● **RECORDS FOR THE TASK**:
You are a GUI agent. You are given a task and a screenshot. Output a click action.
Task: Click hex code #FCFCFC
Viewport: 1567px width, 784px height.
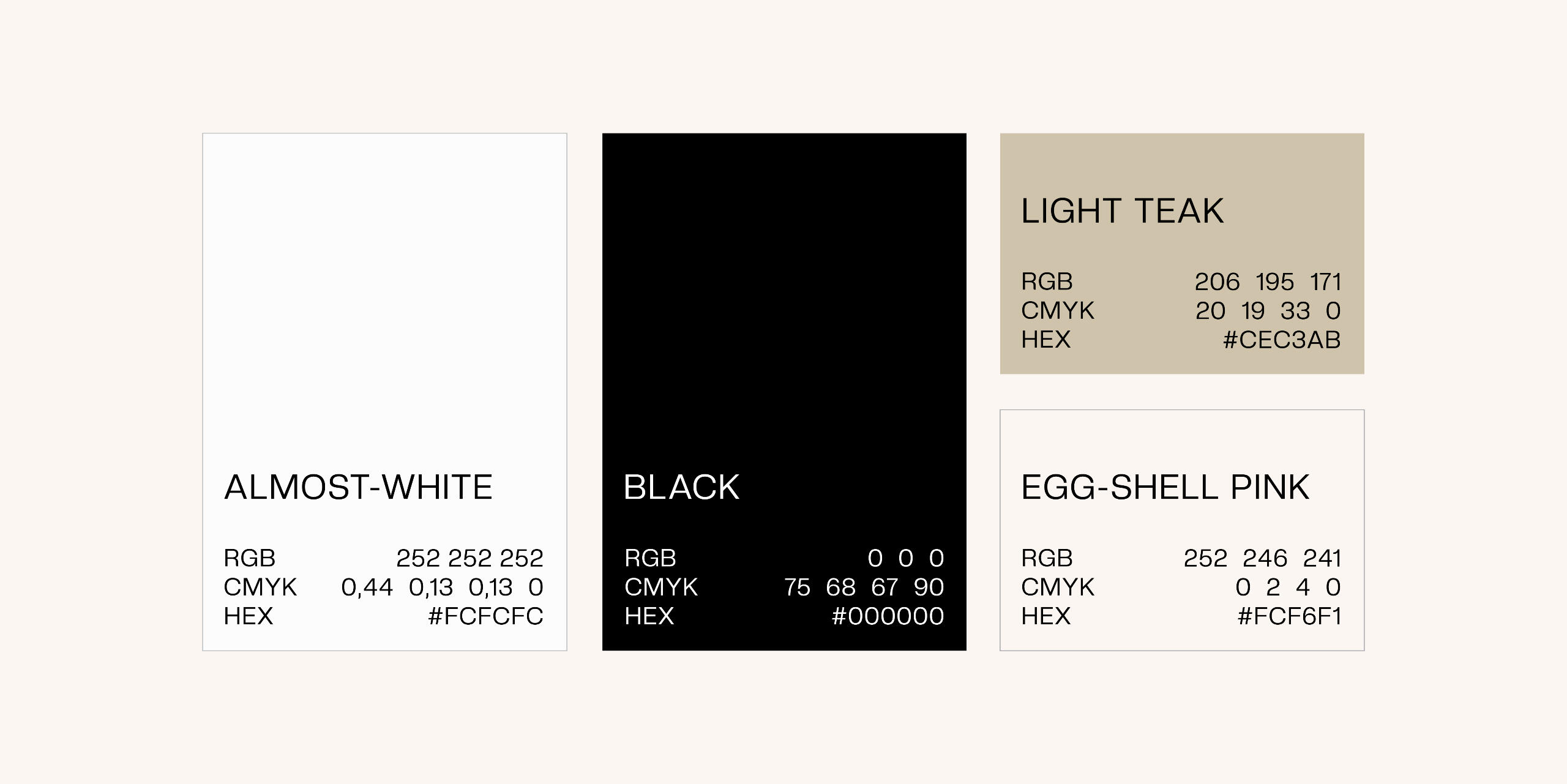[485, 616]
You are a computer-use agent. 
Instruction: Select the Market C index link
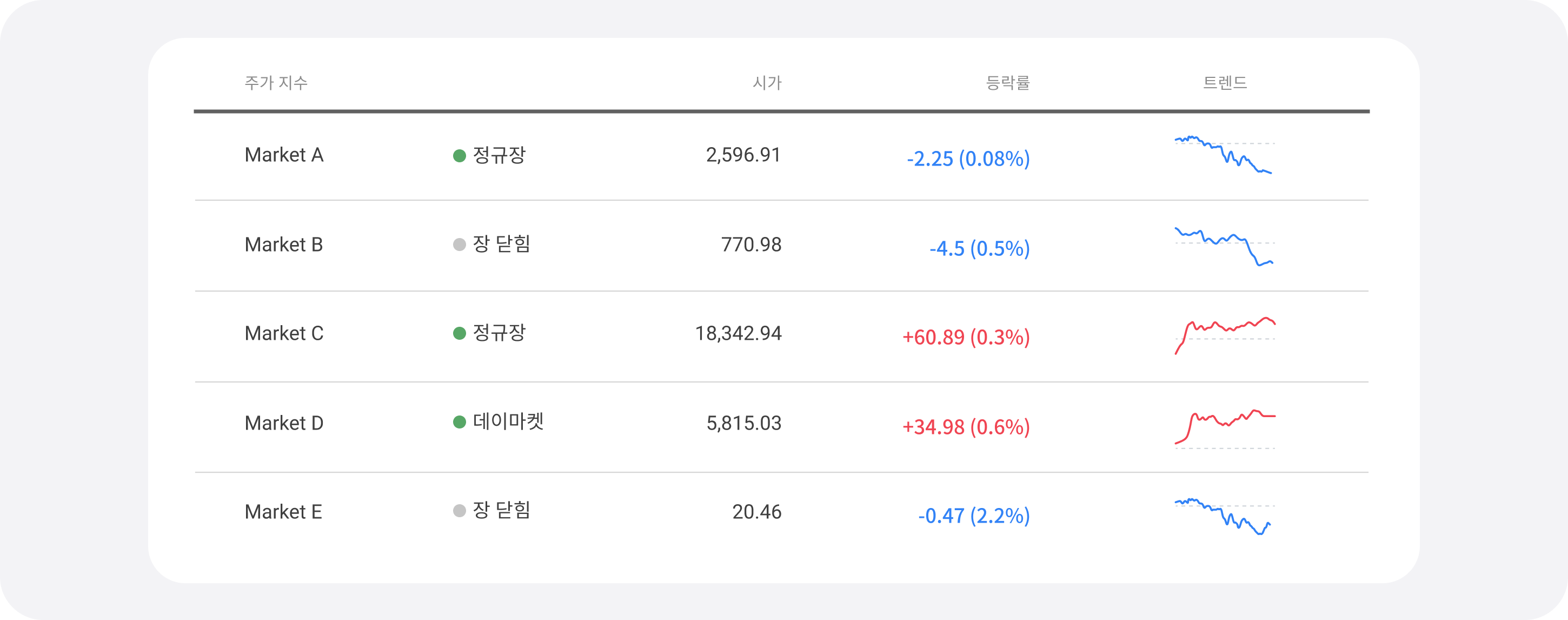(x=284, y=334)
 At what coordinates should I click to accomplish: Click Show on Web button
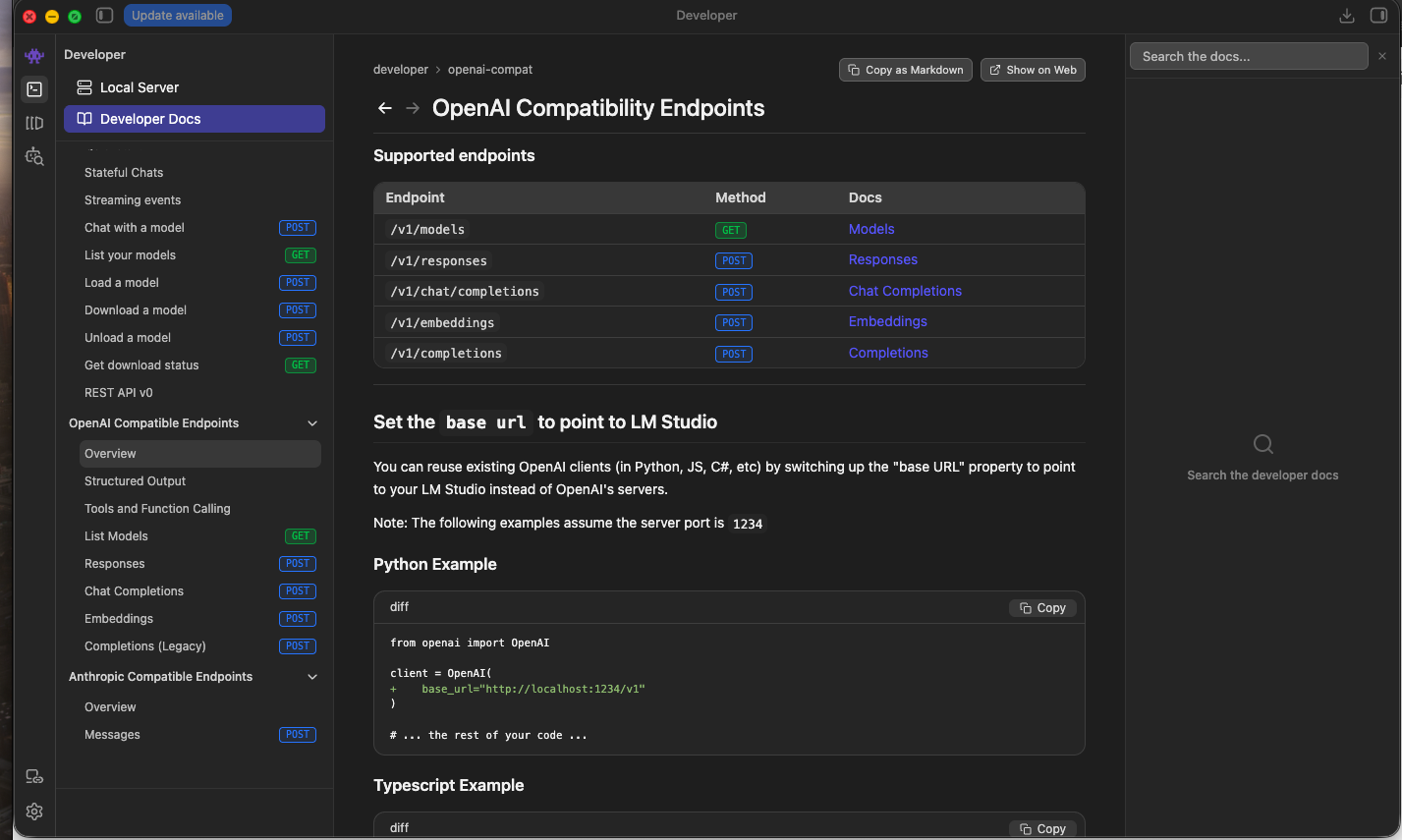coord(1033,70)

● **WHAT YOU WILL DO**: Without the pictures, restate each entry exactly.

● **FINISHED EXERCISE**:
You are a GUI agent. You are given a task and a screenshot. Output a click action.
Task: Click hex code #FCFCFC
Viewport: 1567px width, 784px height.
[485, 616]
You are a computer-use agent. 
Instruction: Select the Market C index link
(x=284, y=334)
 At what coordinates should I click to accomplish: Click Show on Web button
coord(1033,70)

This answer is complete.